Ainsi par exemple, la Fondation de la maison du Diaconat de Mulhouse qui est le 5e groupement hospitalier par la taille de la région Grand Est travaille avec des médecins libéraux. « Les médecins qui étaient salariés dans les établissements que nous avons repris le sont restés, souligne Jean Widmaier, président du conseil d’administration de cette fondation protestante. Mais nous pensons que le statut de médecin libéral est plus efficace ». Dans tous les cas, dans les Espic, le pouvoir du conseil d’administration reste central. Même si c’est en lien avec les agences régionales de santé, c’est en effet lui qui décide notamment des ouvertures et des fermetures de services ou des rapprochements d’établissements, parfois d’ailleurs sous l’impulsion de la communauté médicale. Pourtant rien n’oblige...

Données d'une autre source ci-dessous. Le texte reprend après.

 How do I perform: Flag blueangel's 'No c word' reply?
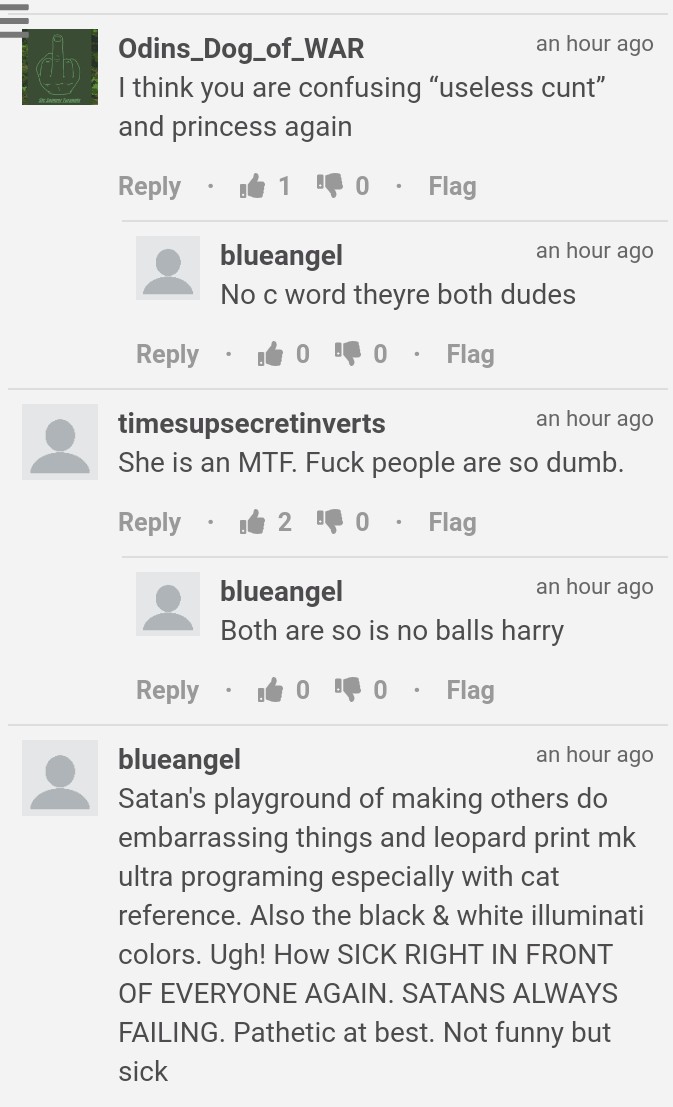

les Espic à se doter d’une CME. Seul le comité social économique (CSE) est obligatoire comme dans toute entreprise. « Nous ne voulons surtout pas qu’on nous impose par décret une façon de nous organiser, insiste Antoine Perrin. La meilleure gouvernance est celle que se choisit chaque structure selon ses propres impératifs, sa culture, son histoire et ses spécificités». Les médecins, comme les autres personnels, sont recrutés dans les Espic selon des contrats de droit privé et une grille salariale fixé par la convention collective des établissements à but non lucratif du 31 octobre 1951. Aujourd’hui, les négociations salariales, dans le cadre du Ségur de la santé, concernent exclusivement le public, mais les Espic devront s’aligner pour rester attractifs. « Nous demandons à pouvoir faire bénéficier à nos salariés du strict équivalent, poursuit Antoine Perrin. En revanche, nous voulons pouvoir utiliser une enveloppe financière pour l’injecter dans notre convention collective par la voix de la négociation avec nos organisations syndicales ». En effet, les tarifs des séjours hospitaliers sont exactement les mêmes que l’hôpital public. « Nous souhaitons une rémunération qui sont dynamisante, vertueuse et responsabilisante, résume Antoine Perrin. La tarification à l’activité a un intérêt car elle permet qu’il n’y ait pas de rente de situations mais il faut qu’elle soit modulée pour inciter aux bonnes pratiques. Nous sommes ainsi intéressés par les financements à la qualité, à la pertinence et au parcours ». Enfin, comme les hôpitaux publics, les Espic participent largement à la recherche et leurs médecins sont parfois également enseignants. En juillet 2019, 11 Espic adhérents à la Fehap ont créé une association dédiée à la recherche clinique (Respic) afin d’orienter les industriels et de faciliter de le déroulement des essais. « Les Espic de la Fehap ont un poids équivalent dans les programmes hospitaliers de recherche clinique (PHRC) au 5e CHU du classement » se félicite Antoine Perrin. Sans compter la présence des centres de lutte contre le cancer dans la recherche.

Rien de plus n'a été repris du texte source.